Our study reports a strong relationship of aplastic anemia with familial history of aplastic anemia (aOR=13.3, 95% C.I 3.66–48.50) was detected, A retrospective review of Japanese cases of aplastic anemia8 identified an excess of family consanguinity and severe anemia in the family. However, there was no association of genetic and hematologic familial disease or parental consanguinity with aplastic anemia in a study done in France.23 A study in 201424 reported a family with three generations of individuals with aplastic anemia. There is a heterozygous mutation was found in the ACD/TPP1 gene among these cases.
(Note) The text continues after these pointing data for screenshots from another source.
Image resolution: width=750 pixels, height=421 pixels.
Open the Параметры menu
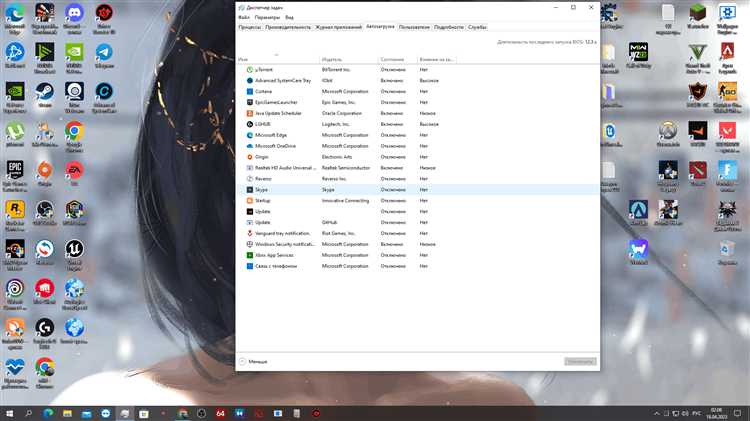[x=267, y=17]
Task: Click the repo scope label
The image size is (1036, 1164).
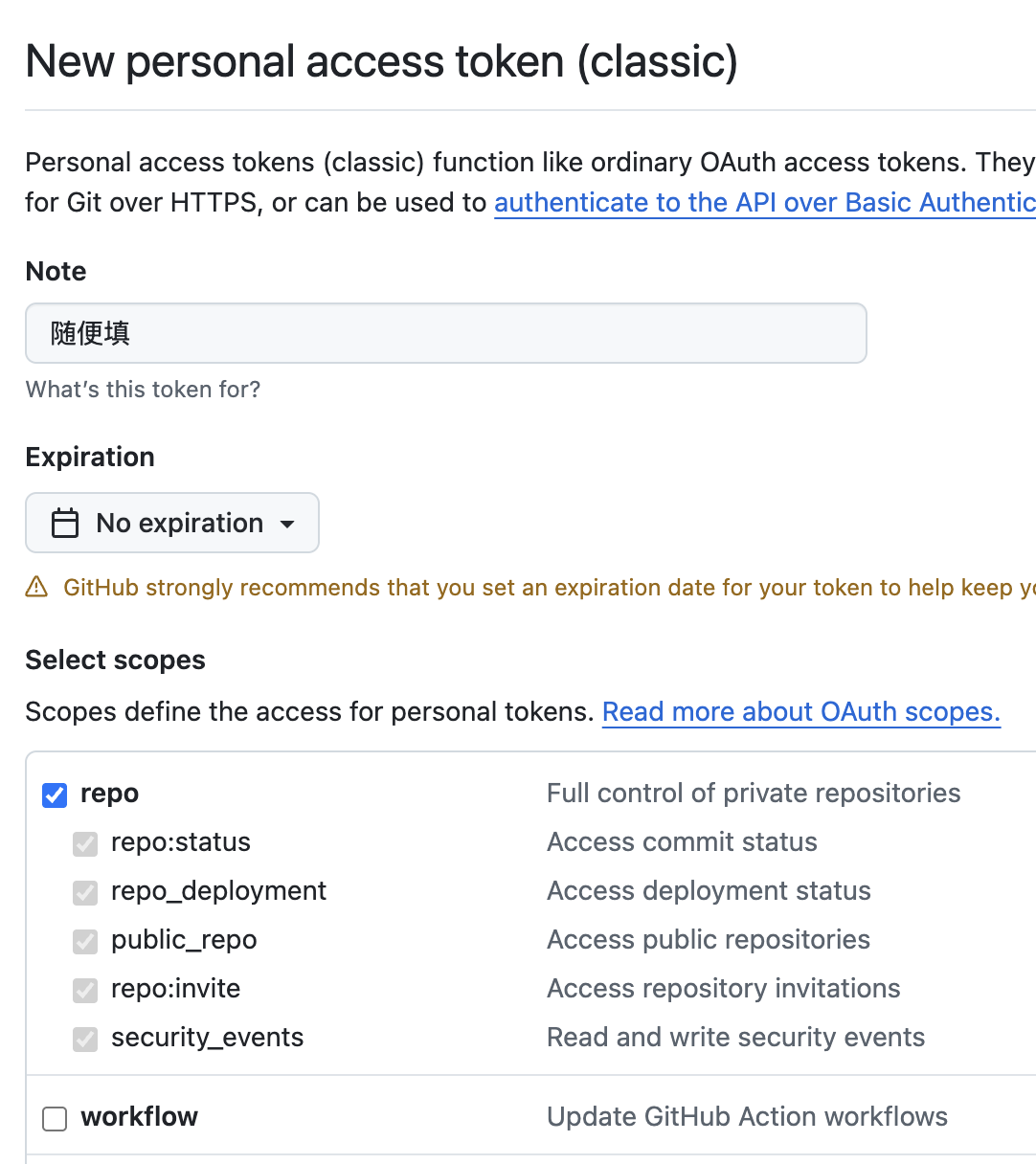Action: pos(109,794)
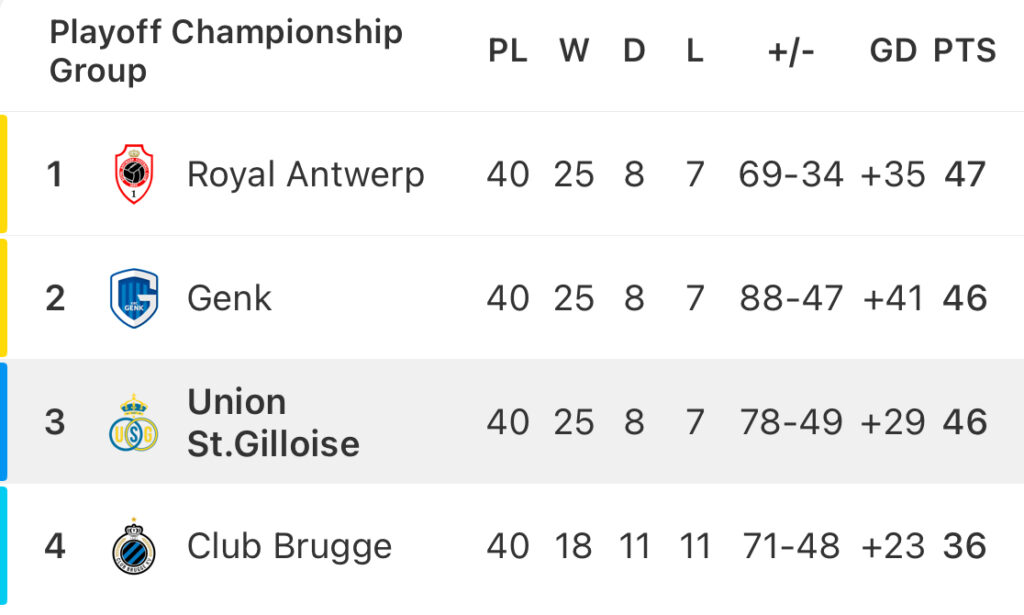The height and width of the screenshot is (615, 1024).
Task: Open the Royal Antwerp team name
Action: [x=306, y=175]
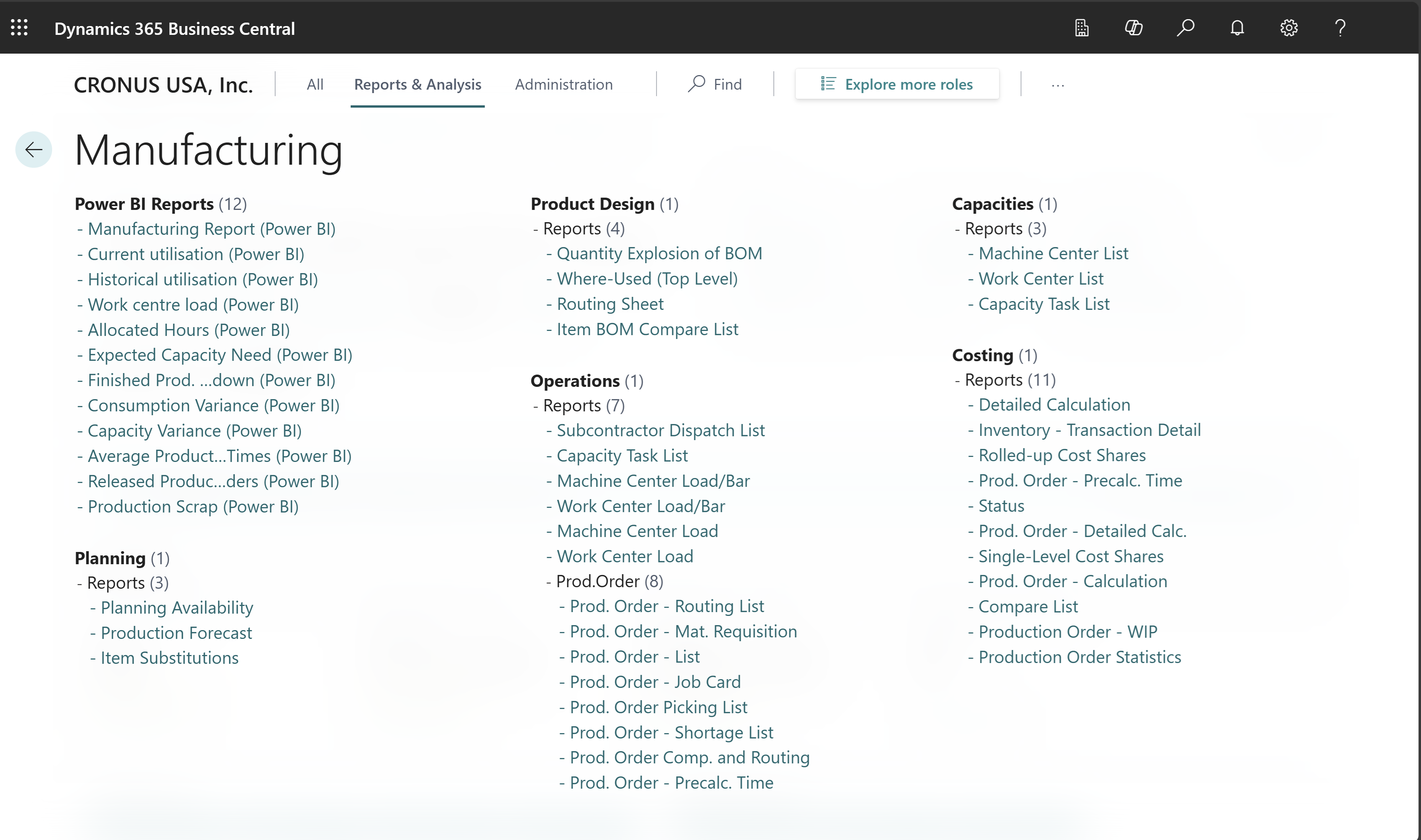The width and height of the screenshot is (1421, 840).
Task: Open the Production Forecast report
Action: 176,632
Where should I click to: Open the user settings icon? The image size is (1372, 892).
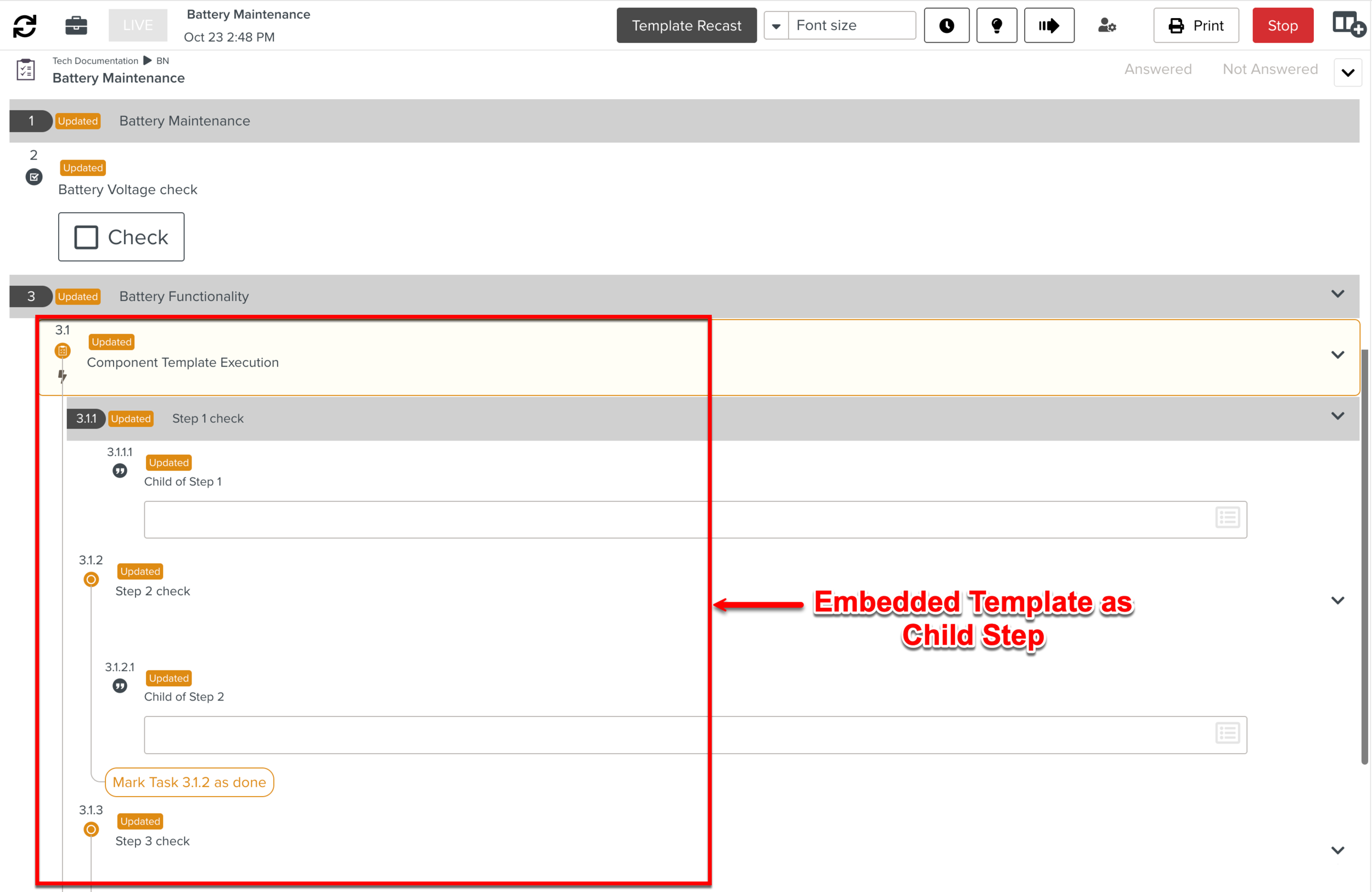1106,25
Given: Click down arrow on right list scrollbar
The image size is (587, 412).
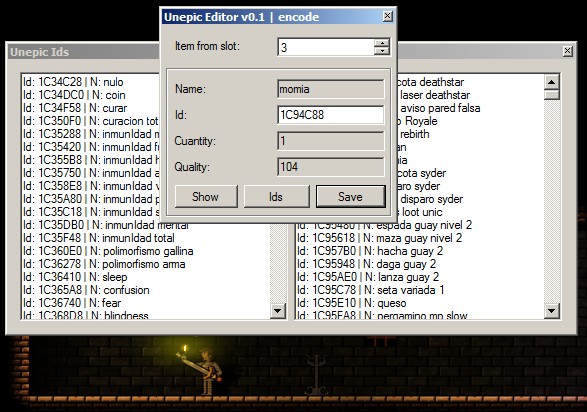Looking at the screenshot, I should [x=552, y=311].
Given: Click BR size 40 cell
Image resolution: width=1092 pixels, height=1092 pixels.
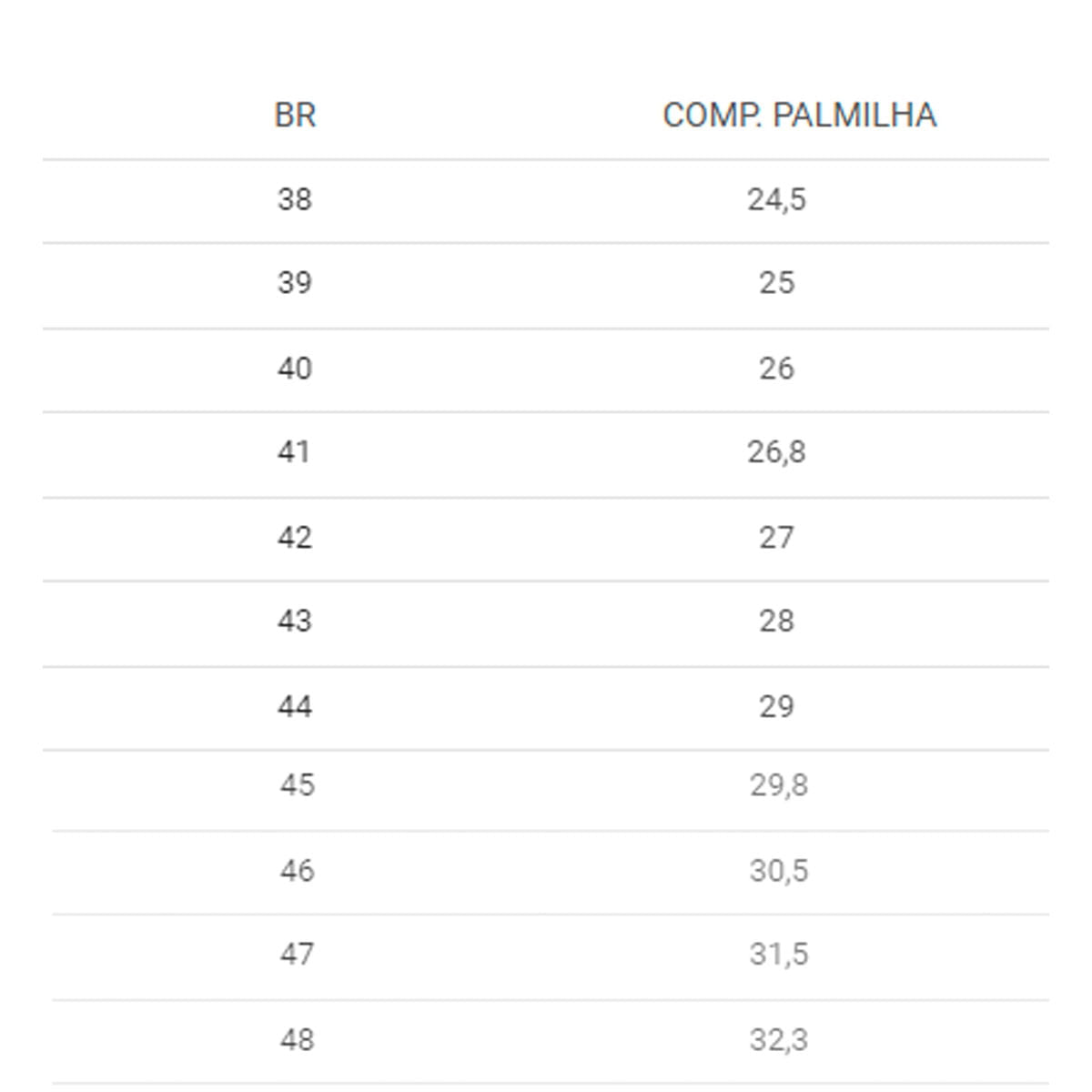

These gene mutations can lead to depletion of hematopoietic stem cells and bone marrow failure. Inherited bone marrow failure syndromes and idiopathic AA share significant overlap in clinical presentation and bone marrow findings, which often poses a diagnostic challenge.2 Of the total, 113 (59%) case patients’ parents had a history of close blood relation with each other. In Pakistan, due to cultural norms, predominately most of the marriages are being carried out within close family members like first and second cousins. Therefore, the intra-family marriages may be the reason associated with bone marrow failure syndrome. In this regard, accurate family history of diseases is a cornerstone in the diagnosis of aplastic anemia.

Conclusions and Recommendations

This study confirmed that family history of aplastic anemia is predisposed to causation of AA. Moreover, exposure of pesticides and chemicals was also found as a risk factor of AA. The former factor is unavoidable, however the latter is preventable. Our results highlight the importance of regulations required at both community and government level to control excessive and unnecessary use of pesticides and chemicals.

Study Limitations

The current study findings may be supportive in understanding the pathophysiology of aplastic anemia in the background of environmental exposures. However, to establish this association further longitudinal studies are warranted to clarify whether one or more of these agents is responsible for this clear pattern of elevated risk.

Acknowledgments

We are grateful to the patients of aplastic anemia and controls who have participated.

Disclosure

The authors reported no conflicts of interest for this work.